Among the entries below, take the line with "[Cookiebot av Usercentrics" and the line with "Edulliset hinnat (159, 2357)", and output them and every line between them exactly, with nothing else.

Stored items
▬▬▬▬▬▬

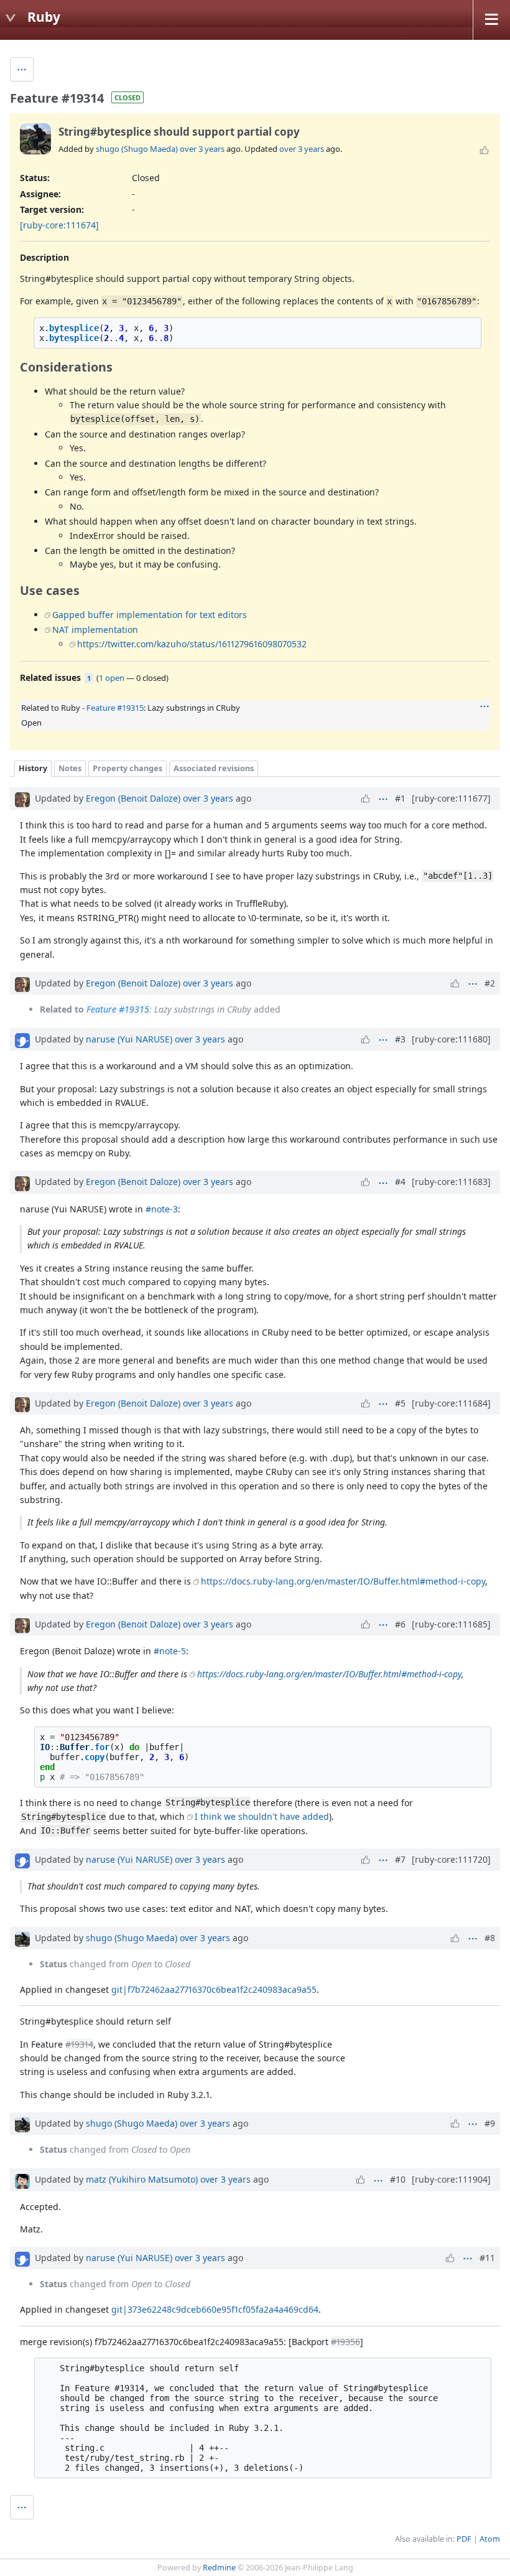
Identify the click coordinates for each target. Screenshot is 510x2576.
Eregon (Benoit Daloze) (133, 798)
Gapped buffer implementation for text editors (149, 615)
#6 (400, 1624)
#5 (400, 1403)
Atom (490, 2539)
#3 (400, 1039)
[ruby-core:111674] (59, 225)
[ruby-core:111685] (451, 1624)
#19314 (79, 2044)
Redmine (219, 2567)
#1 (400, 798)
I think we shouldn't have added (262, 1816)
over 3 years (202, 148)
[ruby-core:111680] (451, 1039)
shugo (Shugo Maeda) (137, 148)
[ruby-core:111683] (451, 1181)
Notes (69, 768)
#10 (398, 2179)
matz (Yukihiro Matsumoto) (142, 2179)
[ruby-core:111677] (451, 798)
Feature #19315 (115, 707)
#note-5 (170, 1651)
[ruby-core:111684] (451, 1403)
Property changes (127, 768)
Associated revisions (214, 768)
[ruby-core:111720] (451, 1859)
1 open (111, 677)
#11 (487, 2258)
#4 (400, 1181)
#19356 (345, 2342)
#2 (489, 983)
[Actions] (484, 706)
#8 (489, 1938)
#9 (489, 2123)
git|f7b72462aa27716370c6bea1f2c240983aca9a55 (214, 1989)
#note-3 (162, 1209)
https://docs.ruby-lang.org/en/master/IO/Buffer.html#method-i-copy (343, 1581)
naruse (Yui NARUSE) (129, 1039)
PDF (464, 2539)
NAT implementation (95, 629)
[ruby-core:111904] (451, 2179)
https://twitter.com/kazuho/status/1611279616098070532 (192, 644)
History (33, 768)
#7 (400, 1859)
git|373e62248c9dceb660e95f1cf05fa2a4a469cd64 (214, 2309)
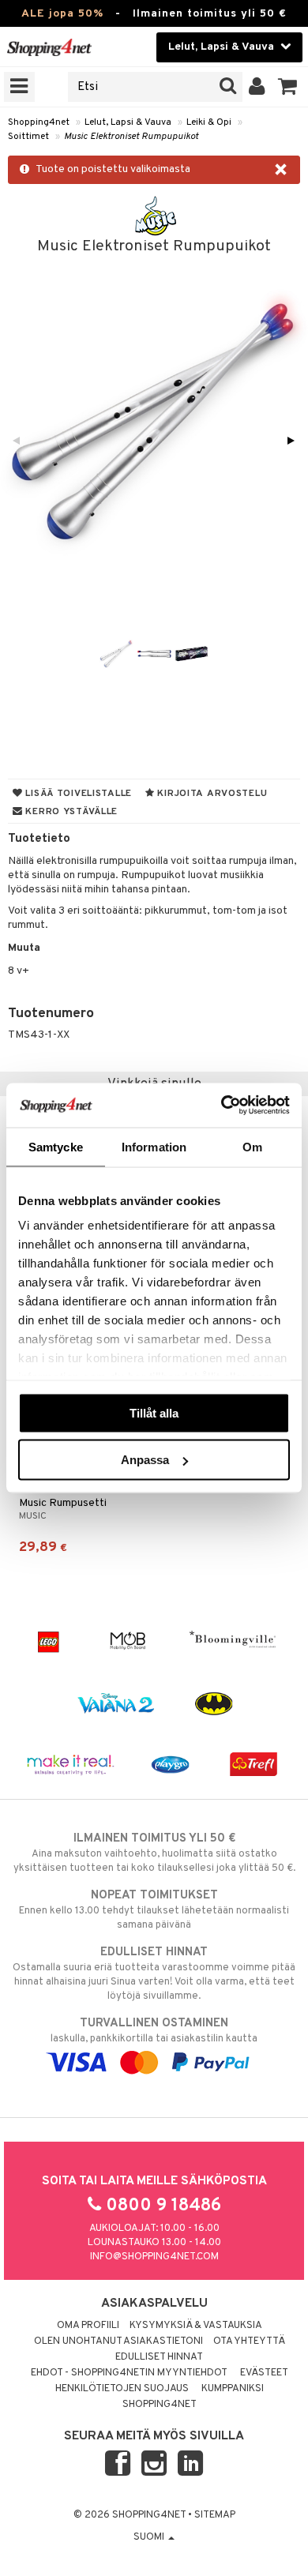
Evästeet (264, 2373)
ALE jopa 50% (62, 14)
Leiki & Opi (208, 122)
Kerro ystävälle (70, 811)
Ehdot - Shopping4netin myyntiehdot (129, 2373)
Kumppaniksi (232, 2389)
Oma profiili (88, 2325)
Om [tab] (252, 1146)
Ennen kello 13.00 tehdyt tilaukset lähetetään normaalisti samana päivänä (154, 1910)
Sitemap (214, 2515)
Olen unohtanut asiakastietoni (118, 2341)
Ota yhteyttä (249, 2341)
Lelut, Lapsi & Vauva (128, 122)
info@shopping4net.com (154, 2257)
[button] (288, 87)
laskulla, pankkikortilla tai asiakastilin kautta (154, 2030)
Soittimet (28, 136)
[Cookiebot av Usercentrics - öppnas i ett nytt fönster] (221, 1105)
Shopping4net (38, 122)
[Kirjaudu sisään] (257, 87)
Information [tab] (154, 1146)
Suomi (150, 2537)
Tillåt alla (154, 1412)
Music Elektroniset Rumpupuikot (131, 136)
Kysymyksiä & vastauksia (196, 2325)
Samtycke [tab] (55, 1146)
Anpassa (145, 1459)
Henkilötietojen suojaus (122, 2389)
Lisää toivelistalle (77, 793)
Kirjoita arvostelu (211, 793)
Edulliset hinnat (159, 2357)
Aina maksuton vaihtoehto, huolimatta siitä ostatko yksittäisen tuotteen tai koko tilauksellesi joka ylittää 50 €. (154, 1853)
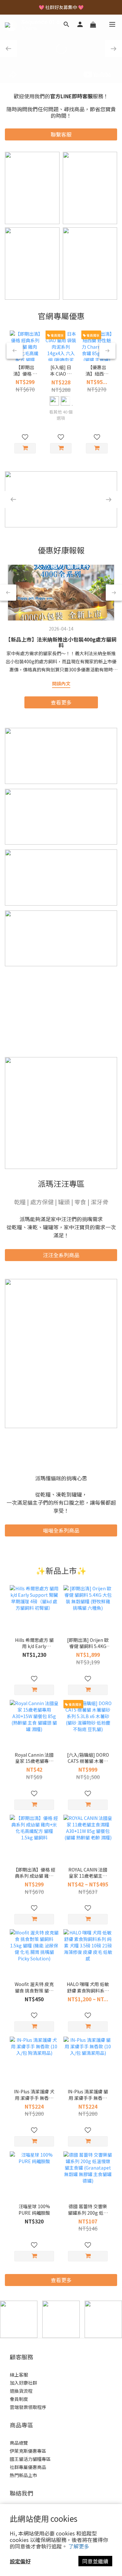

▬▬▬▬▬▬

■ **ANSWER**:
[Cookiebot av Usercentrics - öppnas i ett nytt fönster] (221, 1105)
Shopping4net (38, 122)
[Kirjaudu sisään] (257, 87)
Information [tab] (154, 1146)
Suomi (150, 2537)
Tillåt alla (154, 1412)
Music Elektroniset Rumpupuikot (131, 136)
Kysymyksiä & vastauksia (196, 2325)
Samtycke [tab] (55, 1146)
Anpassa (145, 1459)
Henkilötietojen suojaus (122, 2389)
Lisää toivelistalle (77, 793)
Kirjoita arvostelu (211, 793)
Edulliset hinnat (159, 2357)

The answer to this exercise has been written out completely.